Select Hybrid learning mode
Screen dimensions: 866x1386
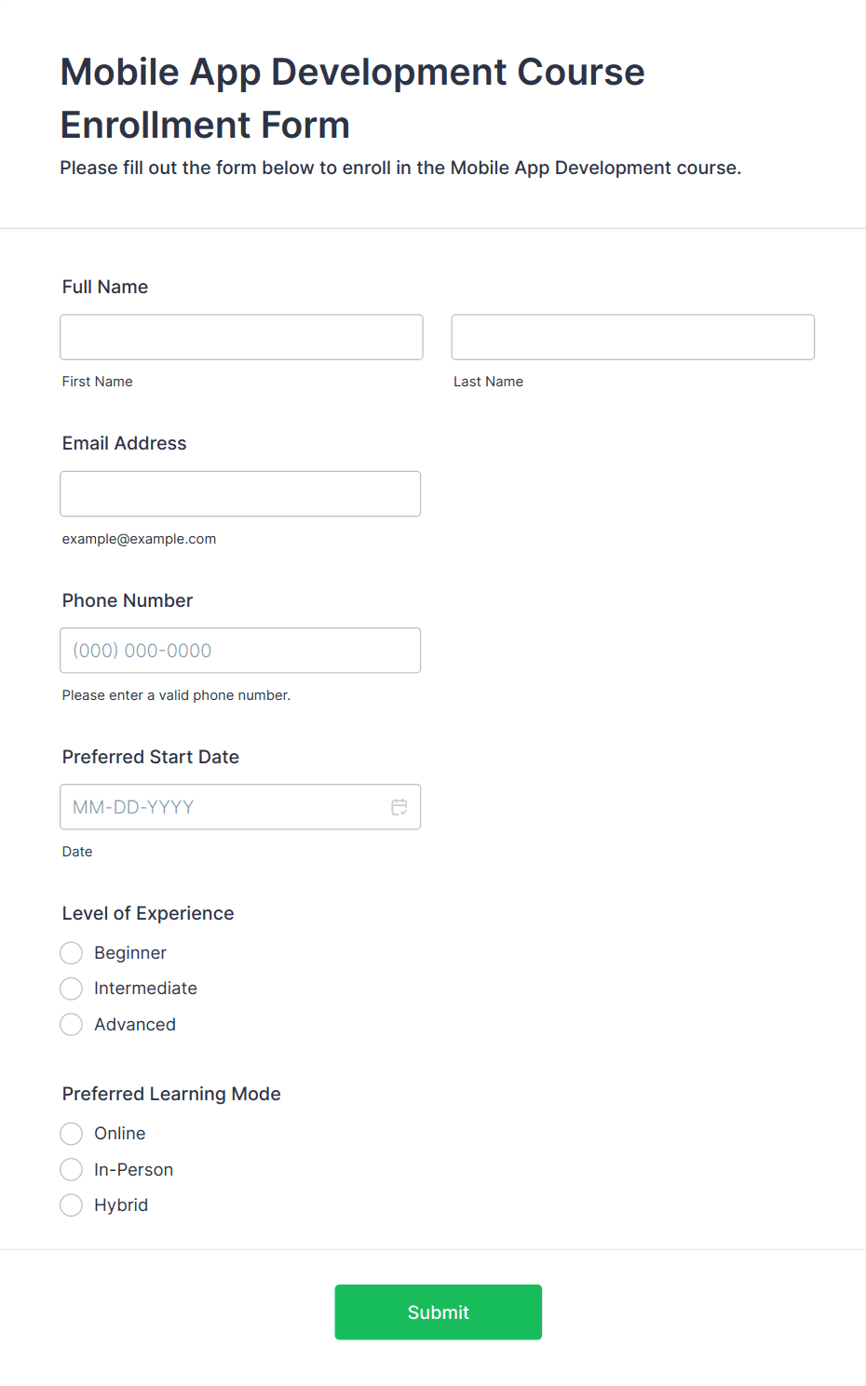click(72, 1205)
────────────────
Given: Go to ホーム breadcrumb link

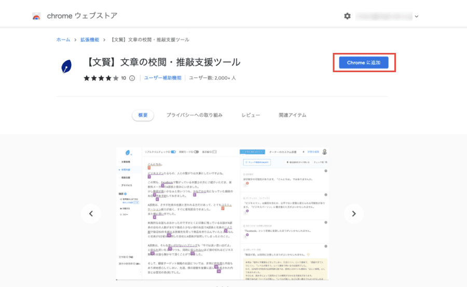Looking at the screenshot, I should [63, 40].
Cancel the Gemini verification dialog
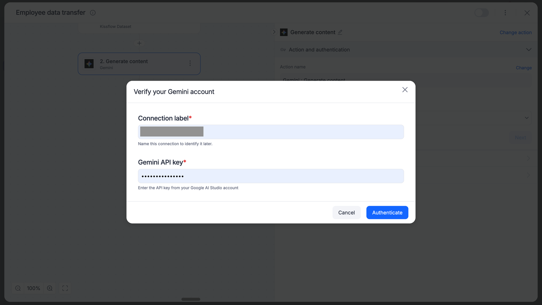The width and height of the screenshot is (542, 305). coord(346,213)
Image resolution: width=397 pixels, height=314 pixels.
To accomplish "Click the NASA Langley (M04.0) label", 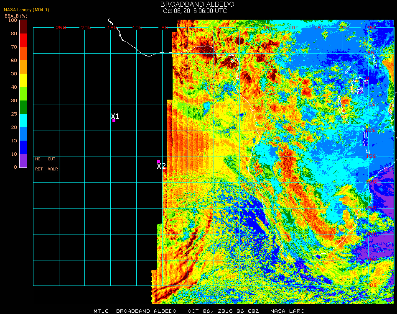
────────────────
Please copy the lines of the items above word for word, starting at the line that contains "Image resolution: width=397" and ending at the line that contains "the NASA Langley", and leave the pictures out.

OUTPUT
Image resolution: width=397 pixels, height=314 pixels.
To accomplish "Click the NASA Langley (M04.0) label", 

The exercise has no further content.